• _Selected extract_:

Tuesday 27 October 2009

Reverie



Reverie - glue, paper and image, edited and computer generated.

I have been dying to participate in Inspire Me Thursday again for months, but simply haven't gotten around to it. Life is hectic, as usual. But this week - today in fact - I finally found use for the image of Mademoiselle Caroline Rivière that was posted as the week's prompt.

I was stumped looking at this old oil painting, thinking I'd have never been able to interpret or appropriate the image as my own creation. I'm not much of a collage artist, so that was out the window. And I just couldn't be bothered drawing it and stuffing that up.

Then, quite by accident really, this afternoon I stumbled across a list of surrealist techniques on Wikipedia. Whilst looking at some of the awesome things surrealists do, I discovered the idea of "Cubomania". Basically, a photograph or any other image is cut up into small squares. It is then arranged in a manner that aims not to reconstruct the image but rather dissect it, thus scattering complex visual language that may have otherwise been unseen. The eye catches bits and pieces of the composition it would otherwise have overlooked.

So that's exactly what I did. I downloaded the image of Mademoiselle Caroline Rivière from the link on flickr provided within the IMT prompt, then cropped the image and drew up its squares. After having crafted all the lines, the squares where cut, as was a piece of paper to size of the cropped image. I arranged the squares in quite a randomised fashion, then scanned it onto my computer.

From there, I edited the image. I changed the colour to a monochromatic scale. Then, reproduced the image in a flipped fashion - the original image resting beside it - in order to create more interest.

And there you have it, a day dream, a strange reverie created by me and inspired by Madame Rivière.

4 comments:

  1. Well now....you learn something new every day! I have never heard of cubomania but it looks like fun and the sort of thing my grandchildren could enjoy doing with pictures of themselves. Thanks for the inspiration!
    Moira

    ReplyDelete
  2. Fantastic interpretation Sarah! I love this technique and it ends up being a collage on its own!

    ReplyDelete
  3. This is a great interpretation of the subject! I'd love to try this one day myself, it looks great :)

    ReplyDelete
  4. what a creative interpretation -- I love it!

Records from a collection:
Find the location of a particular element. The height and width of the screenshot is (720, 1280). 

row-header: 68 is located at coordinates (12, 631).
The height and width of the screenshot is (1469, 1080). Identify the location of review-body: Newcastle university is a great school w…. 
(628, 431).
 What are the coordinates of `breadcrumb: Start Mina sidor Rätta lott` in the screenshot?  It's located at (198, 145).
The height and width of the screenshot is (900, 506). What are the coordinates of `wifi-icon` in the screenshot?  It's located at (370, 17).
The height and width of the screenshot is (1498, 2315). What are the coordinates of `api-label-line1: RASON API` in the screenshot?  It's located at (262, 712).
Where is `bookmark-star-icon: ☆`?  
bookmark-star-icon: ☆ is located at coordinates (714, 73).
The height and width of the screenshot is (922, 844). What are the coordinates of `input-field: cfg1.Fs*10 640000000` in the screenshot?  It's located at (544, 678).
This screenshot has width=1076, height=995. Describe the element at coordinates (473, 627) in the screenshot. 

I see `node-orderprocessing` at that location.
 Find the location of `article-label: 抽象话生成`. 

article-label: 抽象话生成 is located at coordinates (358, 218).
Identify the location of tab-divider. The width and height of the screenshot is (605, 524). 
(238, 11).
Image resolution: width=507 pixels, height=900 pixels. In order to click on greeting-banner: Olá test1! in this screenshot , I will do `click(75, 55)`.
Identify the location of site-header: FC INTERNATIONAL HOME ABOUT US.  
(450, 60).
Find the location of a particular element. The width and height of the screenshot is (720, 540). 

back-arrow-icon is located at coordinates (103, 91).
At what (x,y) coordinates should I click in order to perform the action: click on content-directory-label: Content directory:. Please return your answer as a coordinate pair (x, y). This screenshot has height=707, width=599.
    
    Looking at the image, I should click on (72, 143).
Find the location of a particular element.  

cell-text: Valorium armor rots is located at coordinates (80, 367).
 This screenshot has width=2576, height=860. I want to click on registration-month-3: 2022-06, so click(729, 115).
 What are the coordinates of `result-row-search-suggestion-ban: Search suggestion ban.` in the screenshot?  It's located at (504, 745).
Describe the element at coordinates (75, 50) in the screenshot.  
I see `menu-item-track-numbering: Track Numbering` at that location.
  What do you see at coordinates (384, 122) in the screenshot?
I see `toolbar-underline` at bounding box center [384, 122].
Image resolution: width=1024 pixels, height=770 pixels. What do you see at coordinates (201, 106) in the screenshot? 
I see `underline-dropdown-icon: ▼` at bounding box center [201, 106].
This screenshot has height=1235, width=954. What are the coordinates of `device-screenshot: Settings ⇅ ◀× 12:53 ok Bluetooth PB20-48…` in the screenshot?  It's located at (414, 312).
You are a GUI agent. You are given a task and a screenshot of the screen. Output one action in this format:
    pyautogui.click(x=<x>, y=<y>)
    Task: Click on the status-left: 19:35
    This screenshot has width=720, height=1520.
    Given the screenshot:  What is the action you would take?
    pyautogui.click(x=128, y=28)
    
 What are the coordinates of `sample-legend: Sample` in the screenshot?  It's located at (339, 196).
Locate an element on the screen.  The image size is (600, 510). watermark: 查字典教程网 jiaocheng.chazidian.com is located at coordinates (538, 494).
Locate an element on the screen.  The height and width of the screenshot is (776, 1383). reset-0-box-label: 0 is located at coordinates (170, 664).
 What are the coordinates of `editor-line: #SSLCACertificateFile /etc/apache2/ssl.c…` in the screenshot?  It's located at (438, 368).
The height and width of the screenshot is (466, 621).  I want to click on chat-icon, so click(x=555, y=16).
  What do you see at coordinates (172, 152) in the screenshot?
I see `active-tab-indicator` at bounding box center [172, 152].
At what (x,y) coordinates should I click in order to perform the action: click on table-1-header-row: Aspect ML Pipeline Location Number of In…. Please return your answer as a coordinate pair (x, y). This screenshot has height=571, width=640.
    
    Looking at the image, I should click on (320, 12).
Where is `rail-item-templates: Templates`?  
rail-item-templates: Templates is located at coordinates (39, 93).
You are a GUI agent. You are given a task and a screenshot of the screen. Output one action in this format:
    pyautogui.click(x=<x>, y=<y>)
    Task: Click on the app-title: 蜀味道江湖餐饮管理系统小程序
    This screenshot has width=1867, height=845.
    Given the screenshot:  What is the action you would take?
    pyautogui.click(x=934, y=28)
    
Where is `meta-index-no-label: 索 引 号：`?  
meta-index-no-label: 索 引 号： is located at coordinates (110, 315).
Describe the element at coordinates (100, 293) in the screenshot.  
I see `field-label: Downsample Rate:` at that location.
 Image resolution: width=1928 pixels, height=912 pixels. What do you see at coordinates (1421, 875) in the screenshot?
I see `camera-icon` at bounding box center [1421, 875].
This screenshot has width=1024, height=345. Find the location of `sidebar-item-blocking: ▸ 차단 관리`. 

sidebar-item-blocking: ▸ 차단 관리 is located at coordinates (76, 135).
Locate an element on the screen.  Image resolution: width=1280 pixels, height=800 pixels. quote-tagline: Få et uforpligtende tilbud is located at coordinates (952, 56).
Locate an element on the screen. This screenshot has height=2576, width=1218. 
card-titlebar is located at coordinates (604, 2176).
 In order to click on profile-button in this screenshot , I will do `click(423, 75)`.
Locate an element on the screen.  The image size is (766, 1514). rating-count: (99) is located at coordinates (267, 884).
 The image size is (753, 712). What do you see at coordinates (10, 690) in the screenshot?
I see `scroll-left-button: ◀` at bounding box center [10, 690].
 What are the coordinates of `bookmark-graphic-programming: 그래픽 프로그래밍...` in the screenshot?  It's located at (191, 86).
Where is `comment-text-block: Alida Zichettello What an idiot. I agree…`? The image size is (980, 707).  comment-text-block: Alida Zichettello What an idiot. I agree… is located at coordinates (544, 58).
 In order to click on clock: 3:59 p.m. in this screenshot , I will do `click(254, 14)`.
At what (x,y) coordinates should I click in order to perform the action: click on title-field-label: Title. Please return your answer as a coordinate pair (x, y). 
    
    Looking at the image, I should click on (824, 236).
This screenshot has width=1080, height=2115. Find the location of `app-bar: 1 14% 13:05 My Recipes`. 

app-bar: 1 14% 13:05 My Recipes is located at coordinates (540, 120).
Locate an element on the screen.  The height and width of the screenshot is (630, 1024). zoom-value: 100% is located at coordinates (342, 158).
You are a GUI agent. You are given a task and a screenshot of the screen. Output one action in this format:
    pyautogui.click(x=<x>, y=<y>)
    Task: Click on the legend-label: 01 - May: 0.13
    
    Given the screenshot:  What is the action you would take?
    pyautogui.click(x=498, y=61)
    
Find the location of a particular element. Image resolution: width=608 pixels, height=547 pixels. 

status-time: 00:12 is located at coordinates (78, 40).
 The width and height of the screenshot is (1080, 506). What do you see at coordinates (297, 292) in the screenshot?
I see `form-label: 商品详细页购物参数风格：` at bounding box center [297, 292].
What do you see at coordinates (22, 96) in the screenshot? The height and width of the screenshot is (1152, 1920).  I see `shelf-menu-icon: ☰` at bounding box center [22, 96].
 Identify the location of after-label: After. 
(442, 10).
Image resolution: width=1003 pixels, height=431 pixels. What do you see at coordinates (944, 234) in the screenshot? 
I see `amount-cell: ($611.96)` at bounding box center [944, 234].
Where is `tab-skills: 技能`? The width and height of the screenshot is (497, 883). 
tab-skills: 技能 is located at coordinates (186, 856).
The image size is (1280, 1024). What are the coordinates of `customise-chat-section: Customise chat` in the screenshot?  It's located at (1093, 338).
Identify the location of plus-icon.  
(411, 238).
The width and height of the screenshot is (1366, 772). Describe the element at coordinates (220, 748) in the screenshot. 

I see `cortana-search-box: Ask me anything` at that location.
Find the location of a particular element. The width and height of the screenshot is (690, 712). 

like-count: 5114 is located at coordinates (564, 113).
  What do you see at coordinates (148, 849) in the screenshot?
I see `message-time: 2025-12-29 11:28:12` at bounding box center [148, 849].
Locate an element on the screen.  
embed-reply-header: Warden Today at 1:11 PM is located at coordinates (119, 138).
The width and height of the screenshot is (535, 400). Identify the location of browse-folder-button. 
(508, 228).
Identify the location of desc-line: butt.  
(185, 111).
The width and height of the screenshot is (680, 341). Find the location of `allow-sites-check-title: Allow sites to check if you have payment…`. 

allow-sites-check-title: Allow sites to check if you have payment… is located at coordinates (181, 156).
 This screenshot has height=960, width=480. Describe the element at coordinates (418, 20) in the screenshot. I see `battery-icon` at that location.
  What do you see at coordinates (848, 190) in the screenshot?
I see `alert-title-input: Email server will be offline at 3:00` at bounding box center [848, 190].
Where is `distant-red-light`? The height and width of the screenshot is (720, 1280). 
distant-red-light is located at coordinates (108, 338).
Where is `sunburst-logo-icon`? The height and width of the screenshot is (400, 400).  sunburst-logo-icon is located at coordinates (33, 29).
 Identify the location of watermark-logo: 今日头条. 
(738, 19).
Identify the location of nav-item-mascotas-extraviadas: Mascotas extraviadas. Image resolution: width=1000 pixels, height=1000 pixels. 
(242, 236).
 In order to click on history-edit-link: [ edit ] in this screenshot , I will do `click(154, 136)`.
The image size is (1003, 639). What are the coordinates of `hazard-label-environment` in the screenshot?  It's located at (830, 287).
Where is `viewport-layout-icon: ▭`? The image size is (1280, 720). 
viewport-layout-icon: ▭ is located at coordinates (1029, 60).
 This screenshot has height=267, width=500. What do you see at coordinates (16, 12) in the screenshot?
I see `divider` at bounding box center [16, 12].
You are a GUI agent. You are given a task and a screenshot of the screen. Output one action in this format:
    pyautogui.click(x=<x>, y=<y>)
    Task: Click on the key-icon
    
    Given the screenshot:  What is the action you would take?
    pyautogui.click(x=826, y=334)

• _Brief A_: In the Reverie post, what surrealist technique did the writer discover on Wikipedia?
• _Brief B_: List the materials named in the Reverie post's caption for the work.
• _Brief C_: Summarize the Reverie post in two sentences.
None of these lines matter for this.

• _Written reply A_: Cubomania.

• _Written reply B_: Glue, paper and image.

• _Written reply C_: After months of wanting to join Inspire Me Thursday, the writer found a use for the prompt image of Mademoiselle Caroline Rivière through Cubomania, a surrealist technique that cuts an image into small squares and rearranges them. The writer cut the image into squares, arranged them randomly on paper, scanned the result, made it monochromatic, and set a flipped copy beside the original to create the piece called Reverie.